> **REQUIRED WORK**
Report every line of the records that contains the word "computer".

** GIVEN INFORMATION follows **

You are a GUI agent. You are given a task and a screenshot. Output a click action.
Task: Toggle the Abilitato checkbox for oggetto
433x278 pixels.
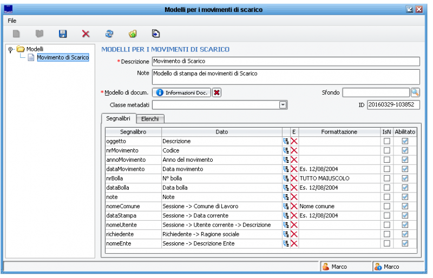pyautogui.click(x=405, y=141)
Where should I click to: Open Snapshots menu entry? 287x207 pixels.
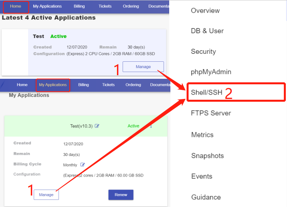(x=207, y=156)
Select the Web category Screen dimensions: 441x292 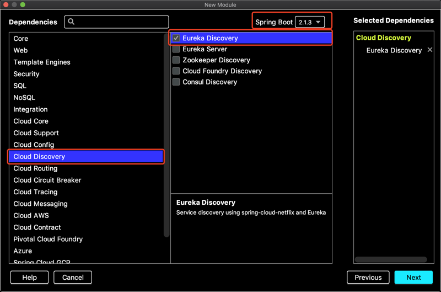pos(21,50)
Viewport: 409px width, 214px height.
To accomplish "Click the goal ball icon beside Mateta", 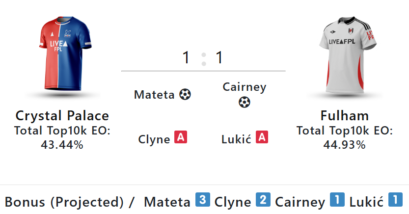I will (x=185, y=94).
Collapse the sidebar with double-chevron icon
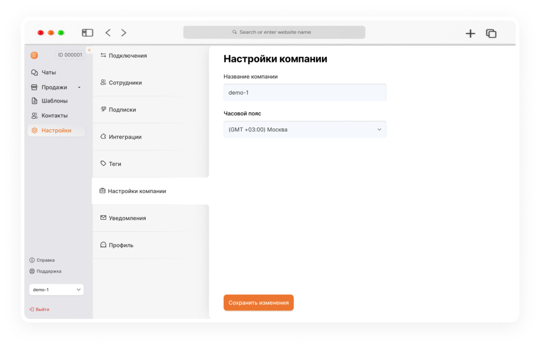 (89, 50)
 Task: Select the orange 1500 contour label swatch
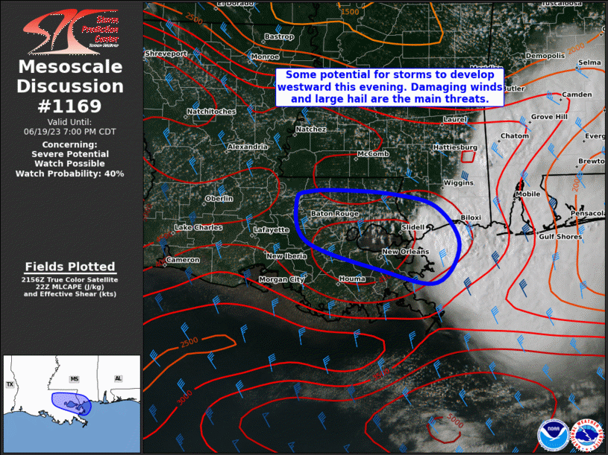pyautogui.click(x=351, y=13)
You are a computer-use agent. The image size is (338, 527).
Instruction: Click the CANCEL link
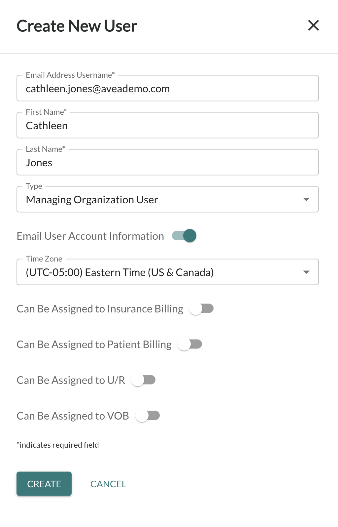click(108, 484)
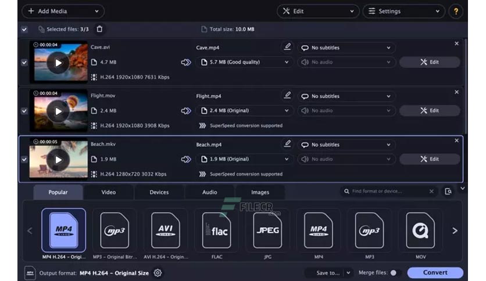Open output format settings gear
The height and width of the screenshot is (281, 486).
point(158,273)
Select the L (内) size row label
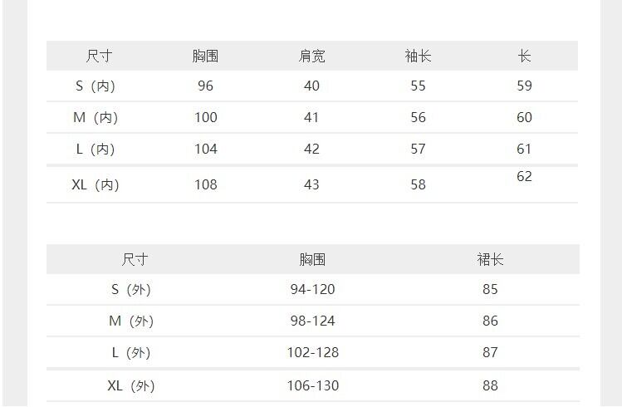The image size is (622, 407). pyautogui.click(x=96, y=149)
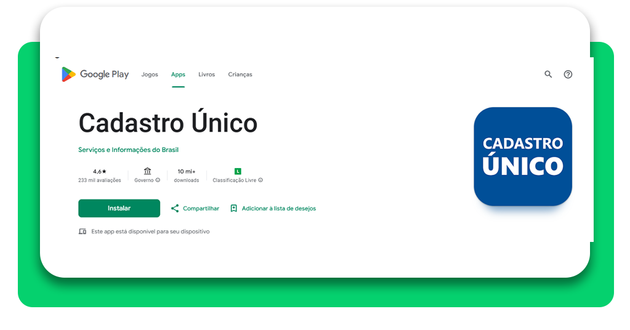
Task: Open the search magnifier icon
Action: [x=548, y=74]
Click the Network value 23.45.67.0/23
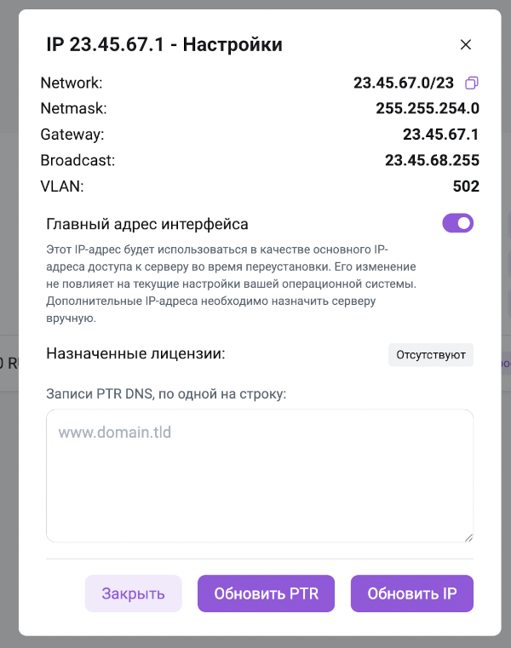Viewport: 511px width, 648px height. pos(404,83)
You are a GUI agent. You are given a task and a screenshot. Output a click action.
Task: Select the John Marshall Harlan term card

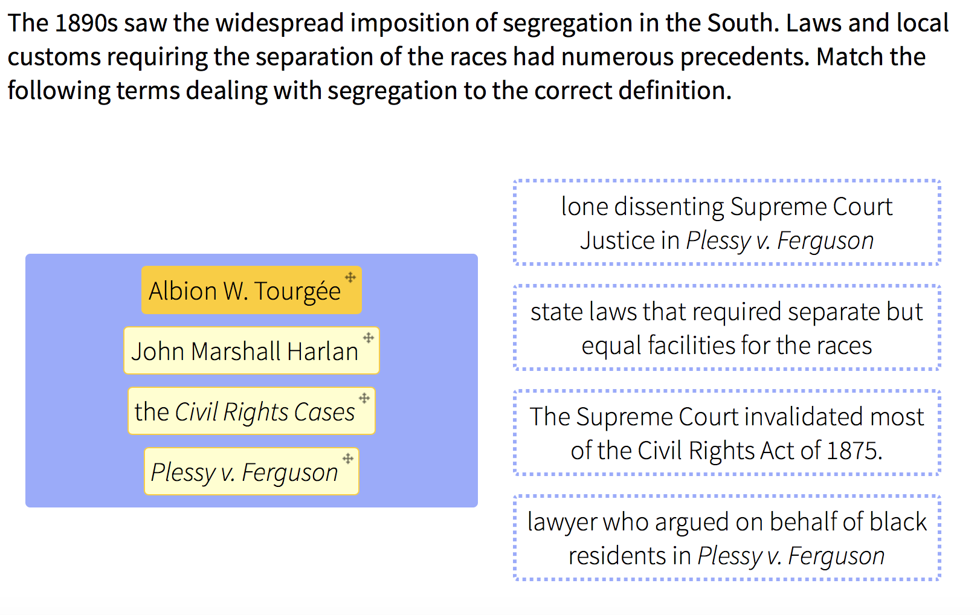[251, 350]
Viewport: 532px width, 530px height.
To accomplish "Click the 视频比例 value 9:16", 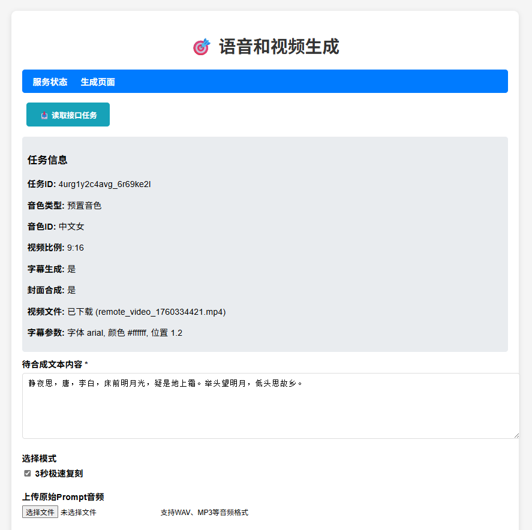I will pyautogui.click(x=76, y=248).
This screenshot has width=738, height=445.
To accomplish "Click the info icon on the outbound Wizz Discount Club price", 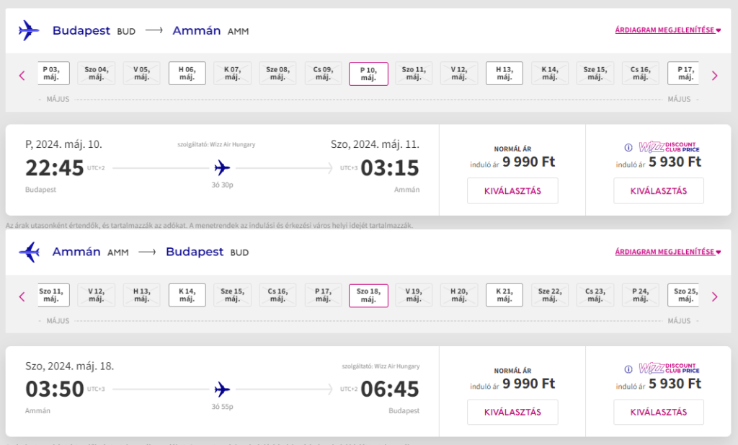I will [x=628, y=147].
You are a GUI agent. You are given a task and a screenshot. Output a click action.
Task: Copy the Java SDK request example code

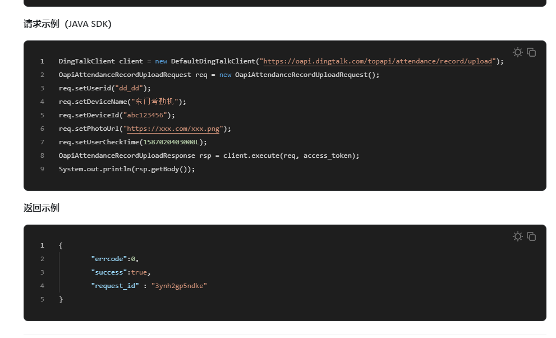click(x=531, y=52)
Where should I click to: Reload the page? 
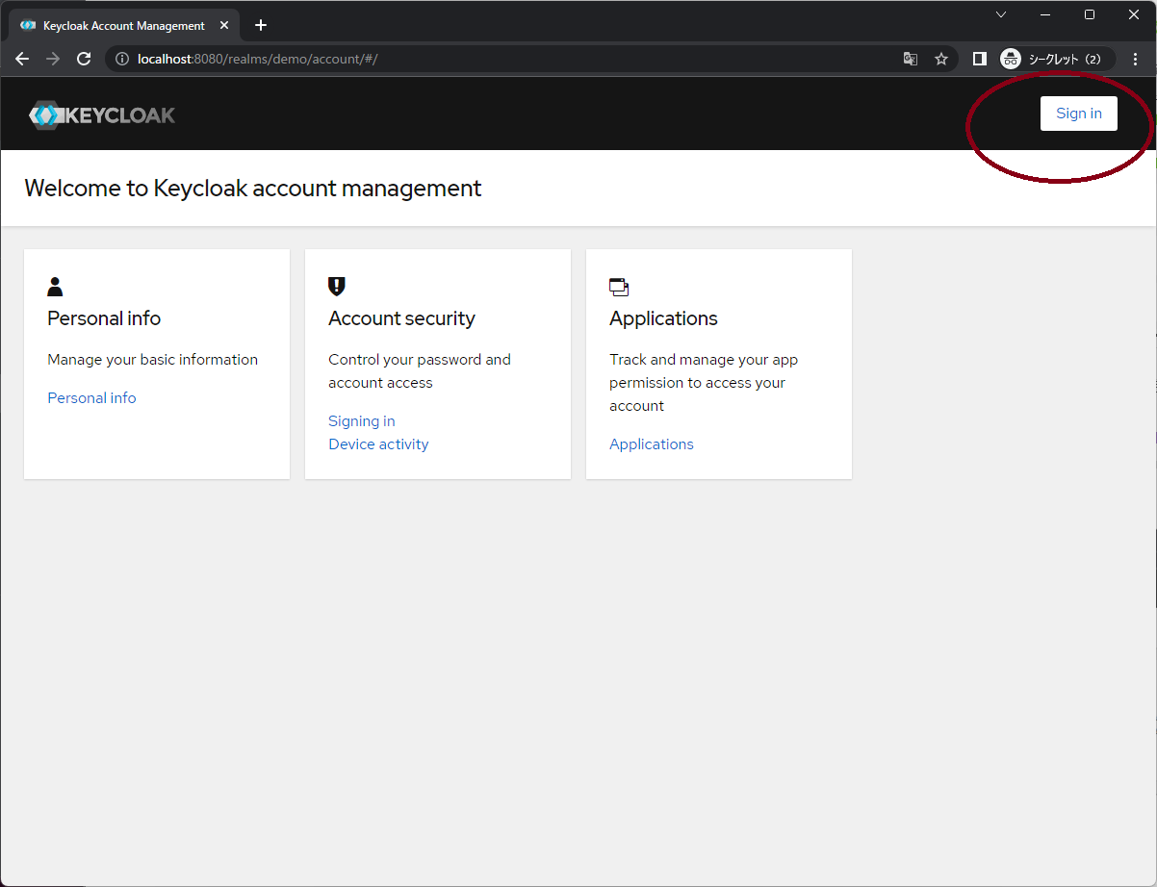point(83,59)
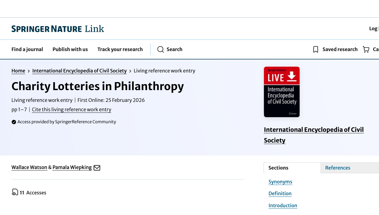Click Track your research link
The height and width of the screenshot is (215, 379).
click(x=120, y=49)
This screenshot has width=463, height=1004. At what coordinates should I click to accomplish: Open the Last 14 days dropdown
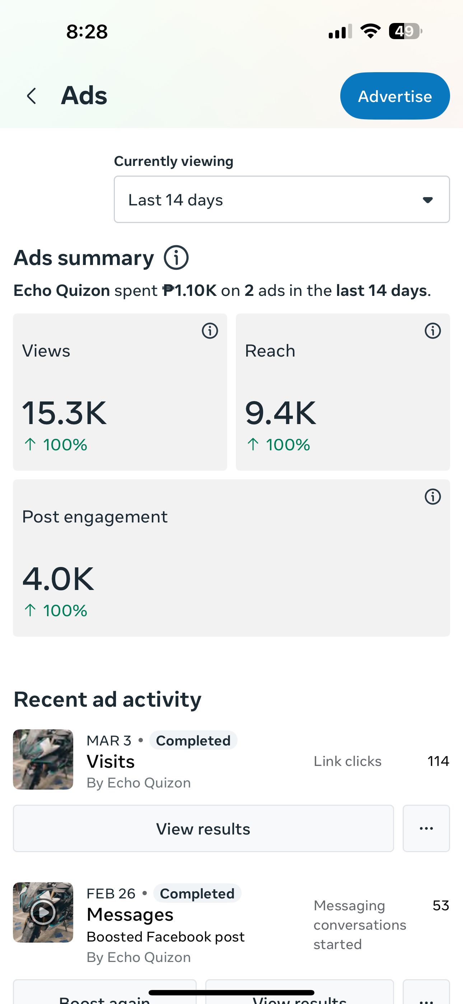tap(282, 200)
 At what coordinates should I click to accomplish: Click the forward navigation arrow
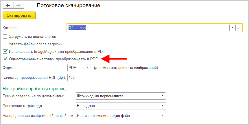[18, 5]
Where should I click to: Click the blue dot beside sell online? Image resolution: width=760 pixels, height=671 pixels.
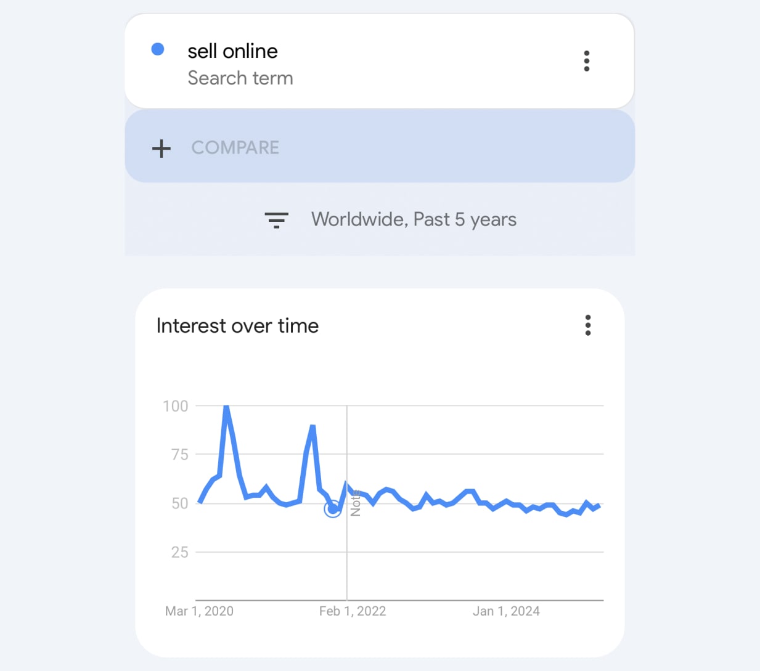tap(158, 49)
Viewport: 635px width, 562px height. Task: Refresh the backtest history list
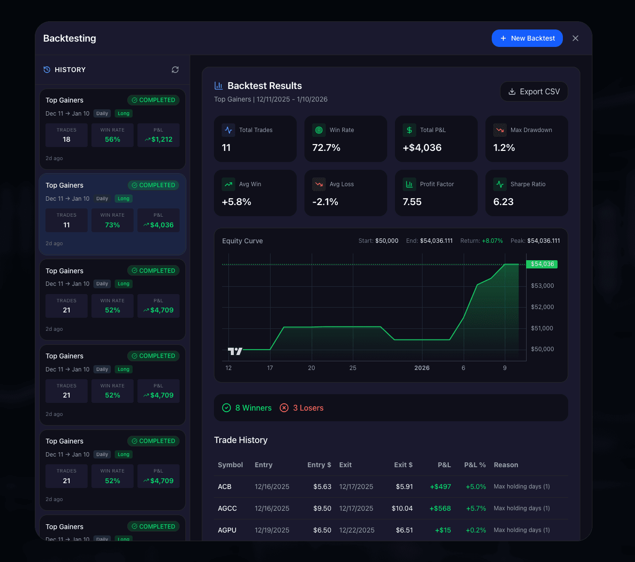click(x=175, y=70)
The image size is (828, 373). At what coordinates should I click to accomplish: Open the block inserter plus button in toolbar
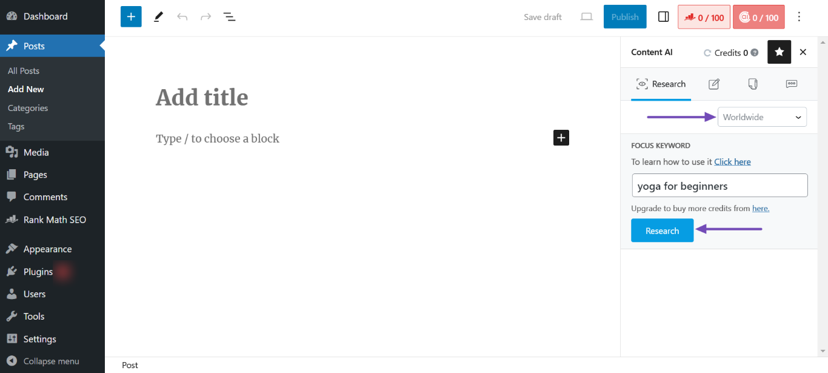pyautogui.click(x=131, y=17)
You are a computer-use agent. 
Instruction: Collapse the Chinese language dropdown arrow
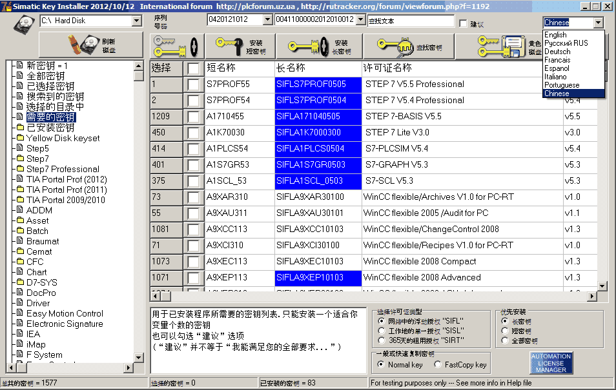point(598,23)
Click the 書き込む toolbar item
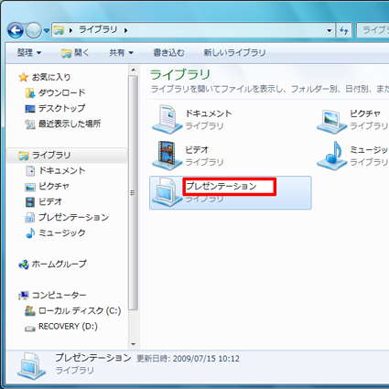 168,53
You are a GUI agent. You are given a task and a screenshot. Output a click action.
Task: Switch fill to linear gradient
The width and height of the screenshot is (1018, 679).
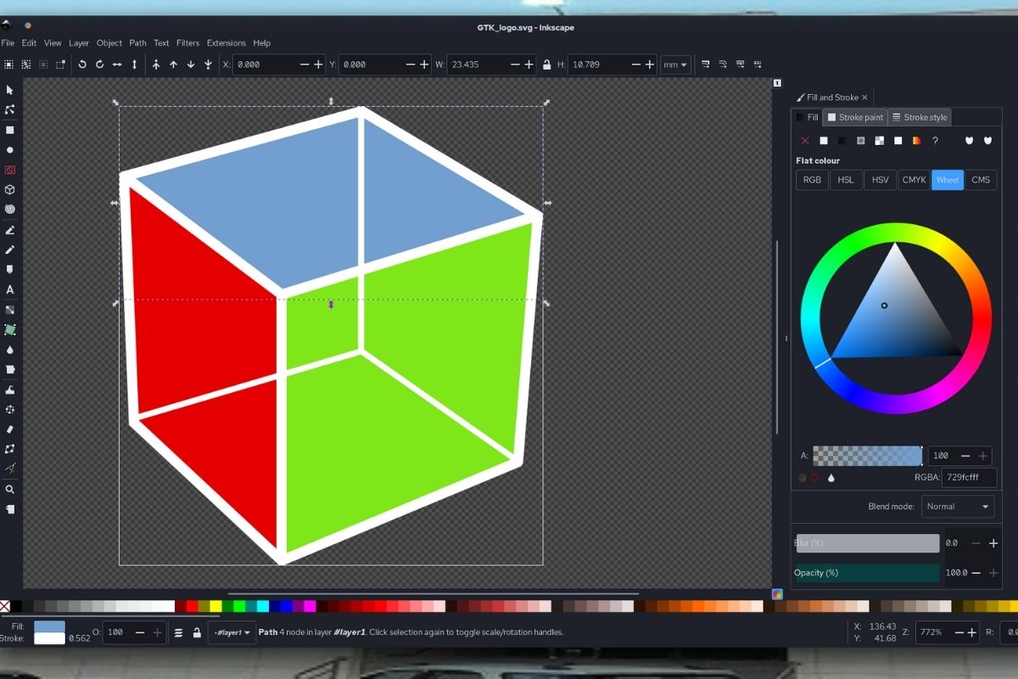point(842,140)
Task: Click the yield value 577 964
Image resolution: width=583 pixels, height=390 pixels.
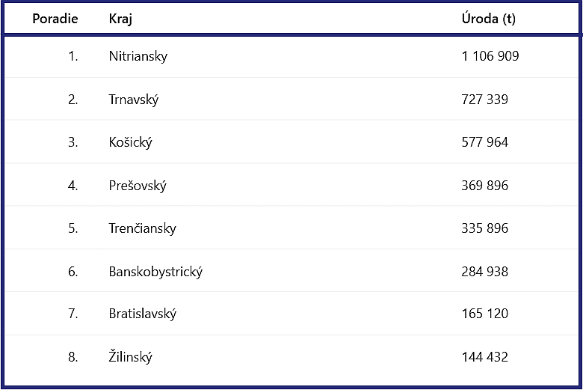Action: pyautogui.click(x=484, y=142)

** End of GIVEN INFORMATION **

> **RESULT OF THIS EXERCISE**
You are a computer-use agent. The image size is (338, 527).
You are a computer-use agent. 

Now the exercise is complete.